I Am Trying To Break Your Heart: A Film About Wilco

Talking about Spoon yesterday and how they got Yankee Hotel Foxtrot‘ed before the whole YHF controversy happened reminded me of a movie that I’ve been meaning to watch, but had never found available in Mexico or online. Well, to my surprise I did find a copy of the movie and I ended up watching it last night.

I Am Trying To Break Your Heart is both the first song in Wilco’s Yankee Hotel Foxtrot and also the name of the film that documents the recording process of said album. At the time (2001-2), Wilco was already famous within it’s scene and they had 3 full lengths released and were signed to Reprise Records, a subsidiary of Time Warner. And so, the focus of this film is the recording, mixing and controversy of releasing Yankee Hotel Foxtrot, while also documenting the problems that were going on within the band.

The film starts with the recording sessions of the album and it touches on the at-the-time good relationship between Reprise Records and Wilco, apparently Reprise “blindly” gave them a truck of money to finance the initial stage of the album and the band was surprised about it. But through the recording of it some misunderstandings happen between the front man of the band, Jeff Tweedy, and the multi-instrumentalist (who may R.I.P.), Jay Bennett. Jay wanted more control over the album and Tweedy wouldn’t let him have it. Initially the band was supposed to be self-producing the album but they ended up calling Jim O’Rourke to get the job done.

And so with the album done they pitched it to Reprise, who refused to release it as it was because it “didn’t have a single” and the band ended up without a label, but with their record. They finally signed with another Time Warner subsidiary, Nonesuch Records and released the record to great success. Although the success of the record isn’t documented on the film, the search for their new label was, and so are some people commenting how “any label would be happy to have a band like Wilco”. And it was true, hell came down on Reprise as the whole YHF controversy happened, and so did the fact that YHF ended up being the best selling record Wilco ever made, and one of the best of last decade’s. It was like an alarm; how could a band like Wilco end up being ditched by their record label when they made something as awesome and original as YHF? What has the world come to?  and so forth…

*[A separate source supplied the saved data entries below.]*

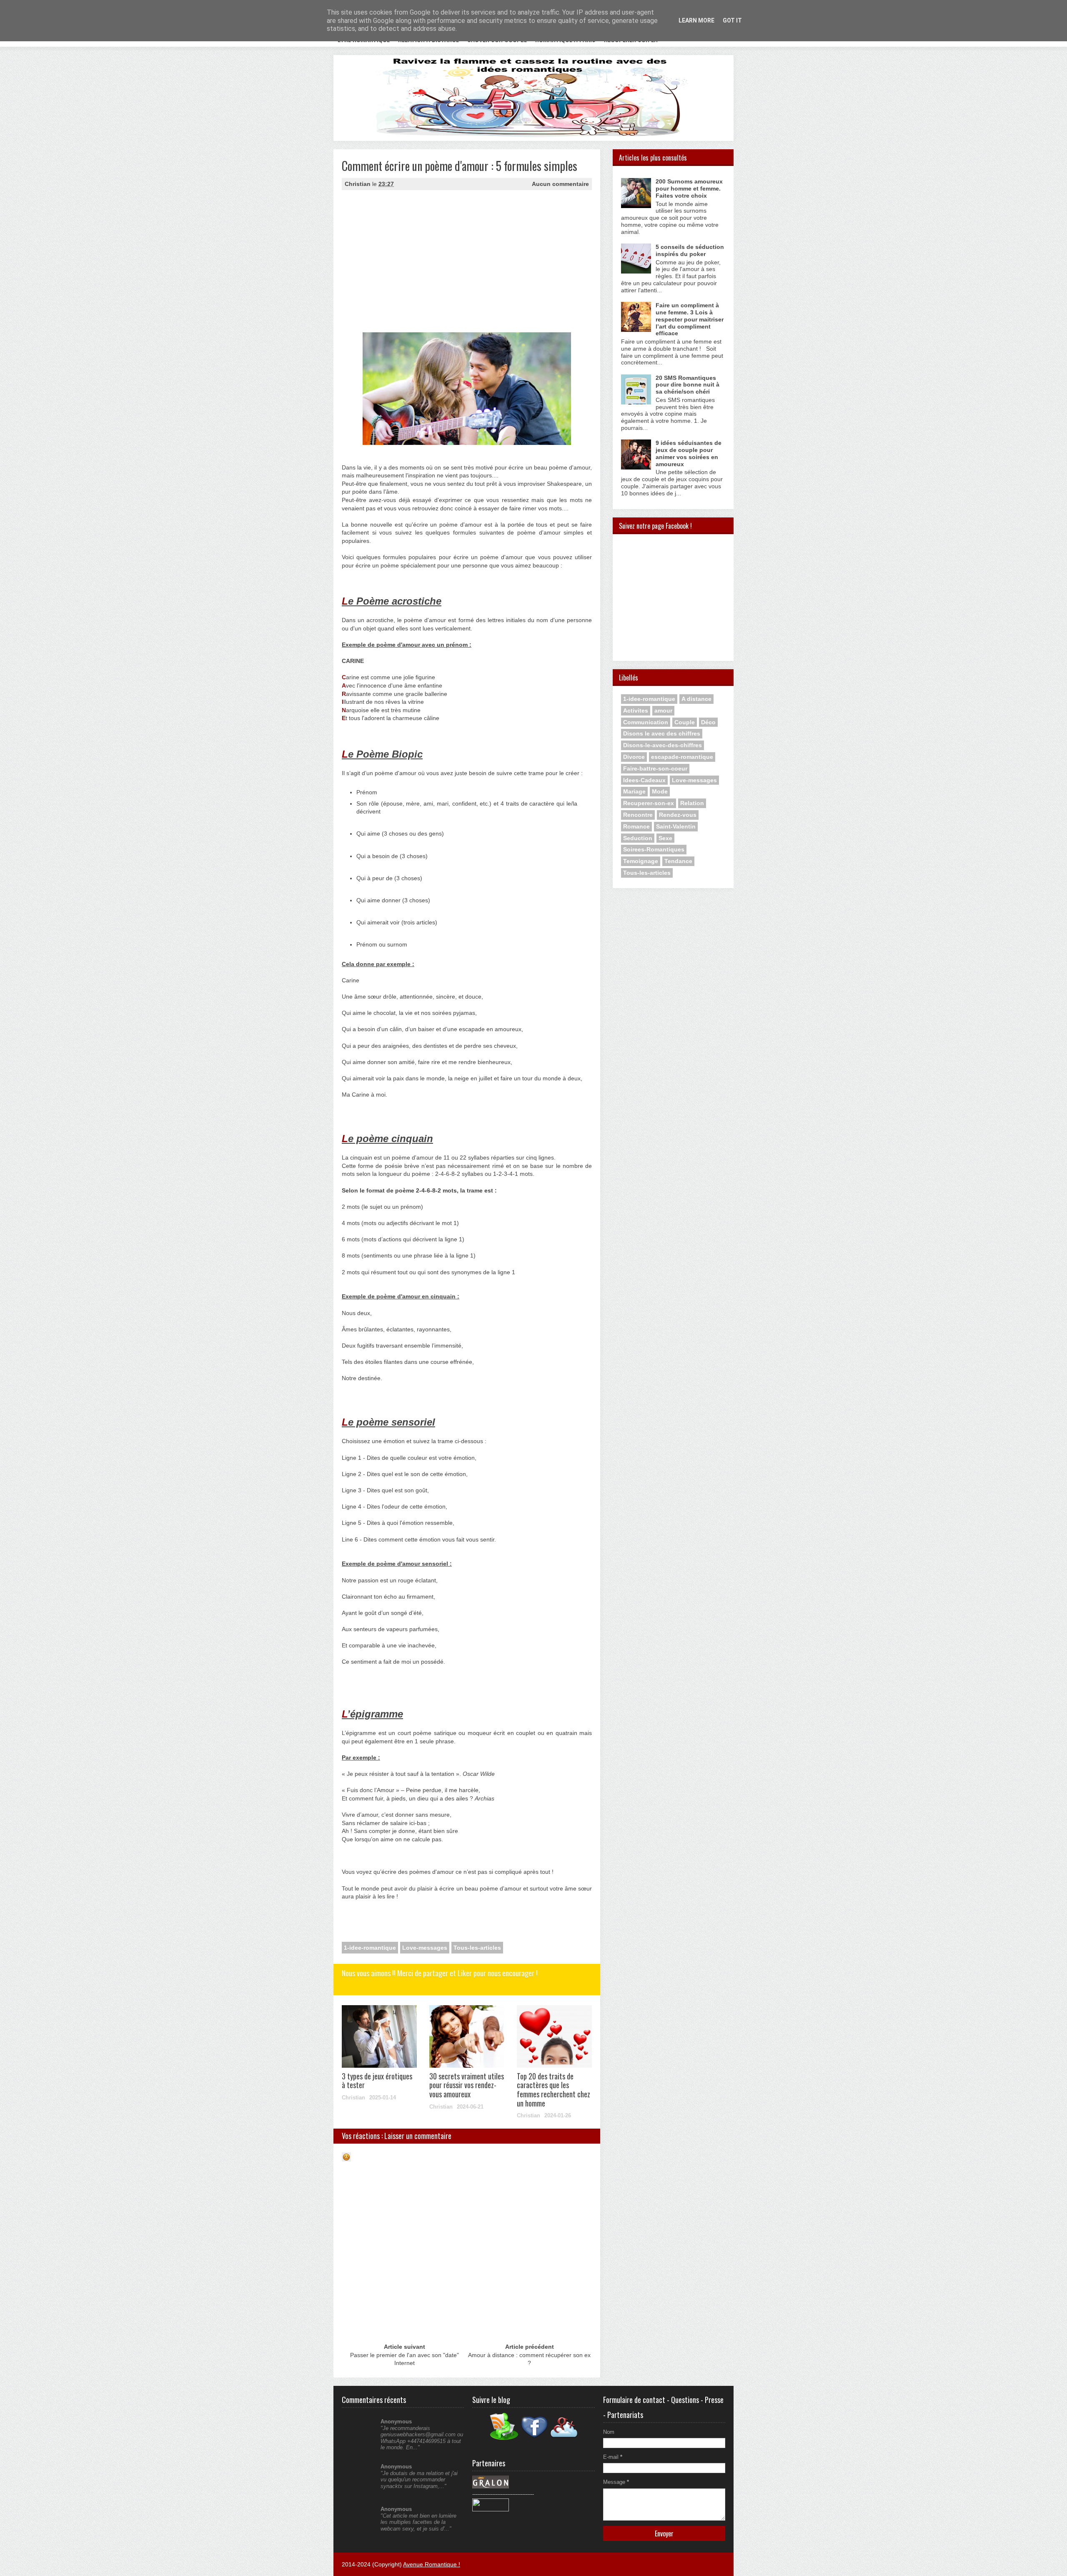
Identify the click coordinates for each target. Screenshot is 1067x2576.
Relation (692, 803)
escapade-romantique (682, 756)
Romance (636, 826)
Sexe (665, 838)
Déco (708, 722)
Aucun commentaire (560, 184)
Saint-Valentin (676, 826)
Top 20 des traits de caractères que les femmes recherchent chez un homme (553, 2090)
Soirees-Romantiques (653, 849)
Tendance (678, 861)
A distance (696, 698)
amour (663, 710)
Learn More (696, 20)
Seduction (637, 838)
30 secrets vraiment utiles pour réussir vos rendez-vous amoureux (466, 2085)
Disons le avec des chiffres (661, 733)
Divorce (634, 756)
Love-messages (424, 1947)
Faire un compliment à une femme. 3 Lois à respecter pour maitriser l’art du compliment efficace (690, 319)
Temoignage (640, 861)
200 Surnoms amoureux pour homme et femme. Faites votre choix (689, 188)
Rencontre (638, 814)
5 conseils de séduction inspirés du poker (690, 250)
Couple (684, 722)
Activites (635, 710)
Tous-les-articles (477, 1947)
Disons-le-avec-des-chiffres (662, 745)
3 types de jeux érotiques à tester (377, 2081)
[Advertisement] (405, 268)
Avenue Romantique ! (431, 2564)
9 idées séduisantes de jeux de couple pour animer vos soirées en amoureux (688, 453)
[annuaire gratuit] (490, 2509)
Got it (732, 20)
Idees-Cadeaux (644, 780)
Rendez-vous (677, 814)
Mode (660, 791)
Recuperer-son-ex (648, 803)
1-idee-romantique (370, 1947)
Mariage (634, 791)
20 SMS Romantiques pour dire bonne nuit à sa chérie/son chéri (687, 384)
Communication (645, 722)
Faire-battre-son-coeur (655, 768)
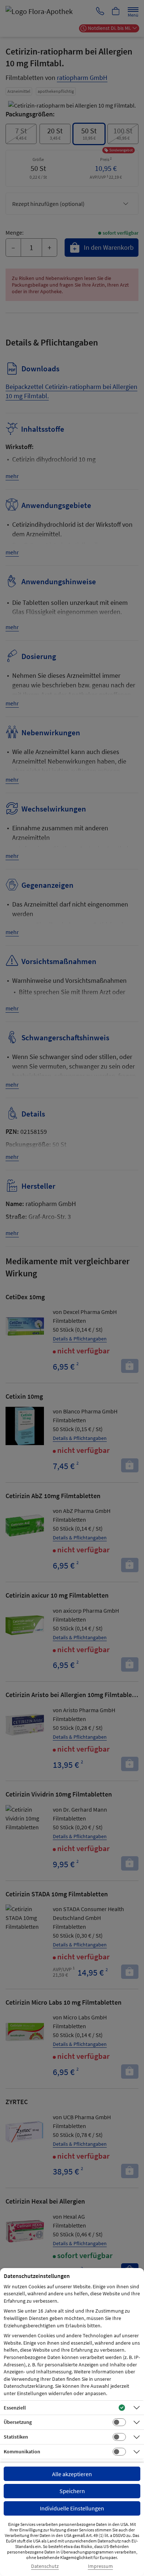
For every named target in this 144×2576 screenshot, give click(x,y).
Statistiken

And so, the band found a label, but before the release of the album, it started to leak. And like everybody who has a brain and understands how the internet works would, they decided to put it up streaming for free in their website. That was 2001. We’re in 2010 and there are still labels/bands that don’t understand this. But anyway, everything was ponies and rainbows for Wilco, right? Well, not really. The Bennett-Tweedy-O’Rourke controversy scaled up and after the album was done Tweedy fired Jay Bennett, and the band was like “Oh?”. And Bennett was like “He can’t handle my awesomeness, he’s a selfish mo’fucka”. And Tweedy was like “I fired him because… well, shit, I don’t know”. And that’s basically how the film ends.

Now, I can see this film being boring to anyone who doesn’t understand the background or doesn’t care about the music industry, or doesn’t like Wilco, or doesn’t like good music at all. But I found it very interesting. It’s shot in greyscale, which is interesting and adds to the whole drama and obscureness that surrounded the band at the time. It was directed by Sam Jones, who I’ve never heard of, not before this. And there’s also a lot of live footage in it. There’s Tweedy doing “Misunderstood” solo, then the band playing a bunch of songs from YHF, and there’s also footage of the band recording songs from the studio and some early versions of some YHF songs, like this more rocking version of “Kamera” that I liked a lot more than the album version.

And there’s also Jay Bennett’s famous phrase when referring to the recording of “Poor Places”, “Sometimes when you’re playing if you don’t have a sonic landscape behind you, everything turns into a folk song”.

This year the contract between Wilco and Nonesuch Records ended, and the band is planning to release their own label, just like they have done recently with Wilco (The Festival), Wilco (The Album), Wilco (The Song), Wilco (The Burger Joint), Wilco (The Tour) and now Wilco (The Record Label).